Honestly, we don’t have anything definite to tell you at this point. Metropolitan Joseph sent out a new letter this week, and we’ve attached that letter to this edition of The Happy Priest. In that letter, the Metropolitan states that he will make a decision about Holy Week and Pascha within the next week or so. However, the local counties and municipalities also get to weigh in on all this, so we will all just have to stay tuned.

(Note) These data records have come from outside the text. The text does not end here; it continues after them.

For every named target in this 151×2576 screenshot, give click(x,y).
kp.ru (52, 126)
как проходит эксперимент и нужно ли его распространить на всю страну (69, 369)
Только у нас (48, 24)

We will let you know as soon as we have some definite sense of how things are unfolding. In the meantime, please know that we are working to put together some streaming options for the Holy Week and Pascha services just in case we are still unable to meet together.
The Pascha Book Study
It is still scheduled to kick off on the Wednesday of Bright Week, April, 22. Even if we are able to meet in person, those tech wizards, Father Deacon Andrew Wilson and Father Deacon Michael Coleman, will be using Zoom, a streaming device, which will allow folks to access the parish house group remotely. So, please keep us with your reading of the text they will be using, The New Media Epidemic, by Dr. Jean Claude Larchet (it’s still available through Christ the Lightgiver Bookstore).
Financial Update
Thanks to the grace and mercy of the Most Holy Trinity, and thanks to your faithfulness, we ended February with a surplus of $4,000. Because we ended January, as we just about always do, with a deficit, that means we are heading into this time of uncertainty with a surplus of just over $1,000.
We have sufficient funds in our checking account and also in our savings account. However, it is vitally important that we are intentional about making sure that our gifts reach the parish during this time of ‘social distancing’. Our Finance Guys, Nick Crown and Arun Jacob, estimate that about 50% of what we normally take in each week are gifts that are placed directly in the offering bowl (as opposed to being mailed in and placed in the offering bowl by the folks who get the mail). So please be sure that you bring your offering with you during your time slot for our “Open During the Week” schedule; if you are unable to take advantage of that time slot, please place your check in the mail (800 West Park, Cedar Park TX 78612) or visit with the Finance Guys, Arun Jacob and Nick Crown, about the different ways that you can arrange to have your financial institution send a check to the parish.
Also, please remember that there are many folks in our parish community who may not have jobs when all this is over. We currently have about $15,000 in our charity fund, but if you can afford to give any extra, that fund would be a great place to put your money, please we want to be in a position where we can provide assistance with groceries, gas, and medical bills to anyone in our parish.
The Scripture Lessons and Hymns of the Week
Here are the Scripture Lessons (Hebrews 6.13-20; St Mark 9.17-31) and the hymns that you can use with the Typika Service this coming Sunday.
With the streams of thy tears, thou hast made the barren desert fertile. Through sighs of sorrow from deep within, thy labors have borne fruit a hundred-fold. By thy miracles thou hast become a light, shining upon the world. O John, our Holy Father, pray to Christ our God, to save our souls.
To thee, the Champion Leader, do I offer thanks of victory, O Theotokos, thou who hast delivered me from terror; but as thou that hast that power invincible, O Theotokos, thou alone can set me free: from all forms of danger free me and deliver me, that I may cry unto thee: Hail, O Bride without Bridegroom.
And if you’re thinking it might be easier or more interesting to just watch a live streamed service rather than offering the Typika, ponder on this quotation from John Kaag:
“…we spend an increasing amount of time ‘screening’ the world – taking in most of life through a contracted frame that captures objects of immediate interest. To live with eyes on the screen is to be attached, stuck in the frame, taking in what is presented to us and re-presented to us again. But representation – even in fine-grained pixilation – is not experience. To experience is to perceive. When we look at a screen, we might see something, but we don’t perceive. To live life through representations is to live passively, to receive rather than to experience. It is also, we fear, to live the life of a follower. Instead of asking What do I see? How might I tell you? we are told instead how to see, and often what to feel – much of which is determined by algorithm.”
Thanks to each of you for your Typika photos and your notes of encouragement. I’m looking forward to the time when we are all back together.